リーダーであるボルガンの檄が飛ぶ。調査隊のメンバーは、その声に即座に反応した。ボルガンとクラウスが前衛として突進してくるゴブリンキングを受け止め、斥候のジンが素早く側面へ回り込み撹乱を狙う。後方では、セレスティアが杖を構えて魔法詠唱を開始し、アルトが防御と回復の祈りを捧げる。
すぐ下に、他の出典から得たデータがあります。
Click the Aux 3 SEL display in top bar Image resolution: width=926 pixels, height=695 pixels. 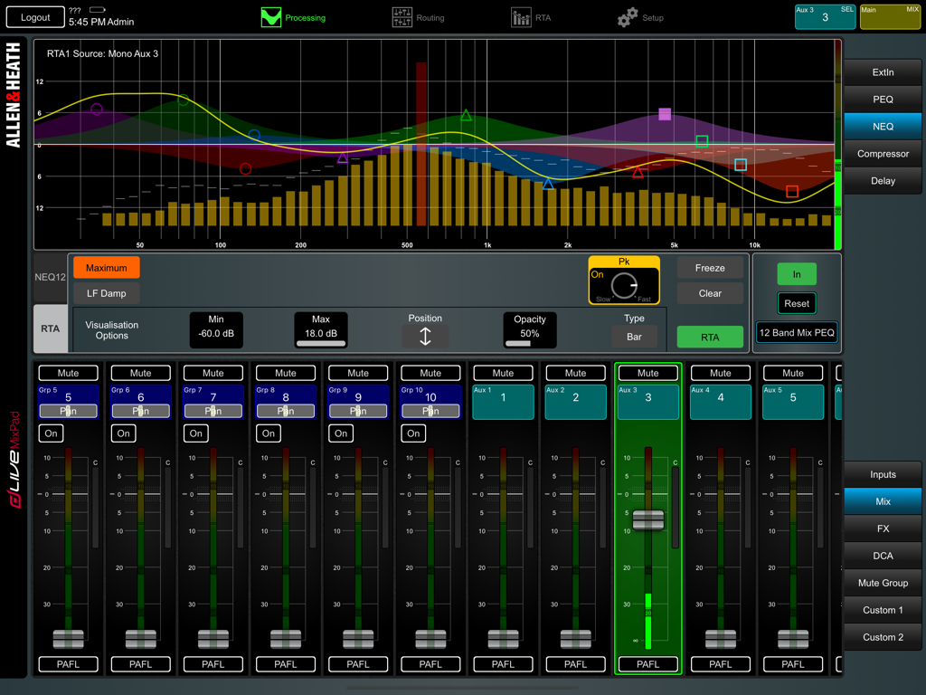click(x=824, y=15)
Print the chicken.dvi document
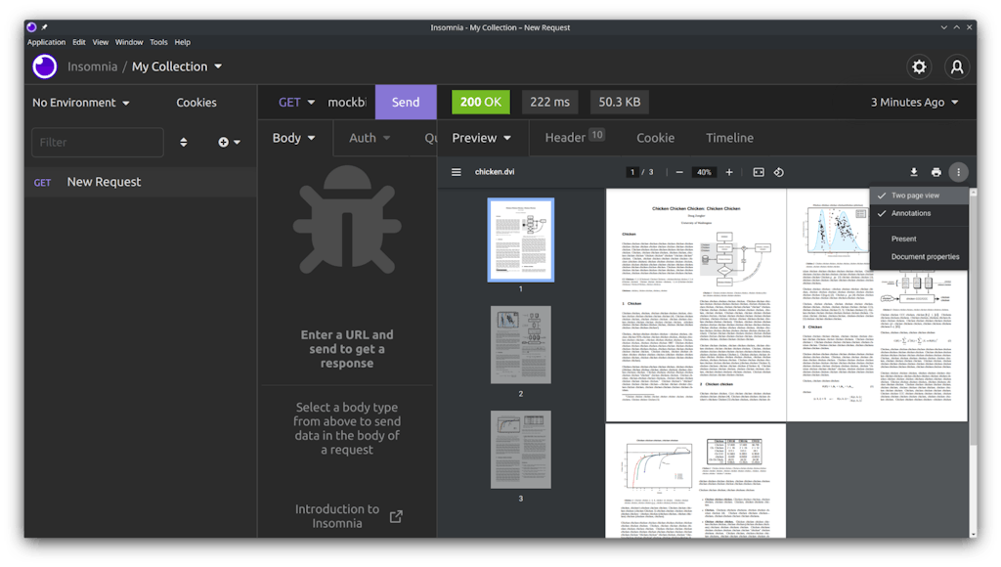 click(x=936, y=172)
俺は指示通り、セレスティアとアルトの中間、やや後方に位置取り、戦況全体を見渡せる位置から【デバッガー】スキルを最大限に活用する。目の前で繰り広げられるのは、俺が経験したことのない、高レベルの戦闘だ。

ゴゴォン!

ボルガンが、その巨体に似合わぬ俊敏さでゴブリンキングのバトルアックスを受け止める。ドワーフ製のウォーハンマー”山砕き”と、変異体の巨大なアックスが激突し、火花と衝撃波が散った。ボルガンの足元が僅かに沈み込むが、彼はその重い一撃を確かに受け止めてみせた。

「ぐっ……! なんというパワーだ!」
ボルガンが呻き声を上げる。Bランクの実力者である彼でさえ、正面から受け止めるのは容易ではないようだ。

その隙を突き、クラウスが鋭い剣閃を放つ。騎士流の洗練された剣技が、ゴブリンキングの脇腹を切り裂いた。しかし――

ジュッ……

傷口から黒い煙のようなものが立ち上ったかと思うと、次の瞬間には傷がみるみるうちに塞がっていく。異常再生能力だ。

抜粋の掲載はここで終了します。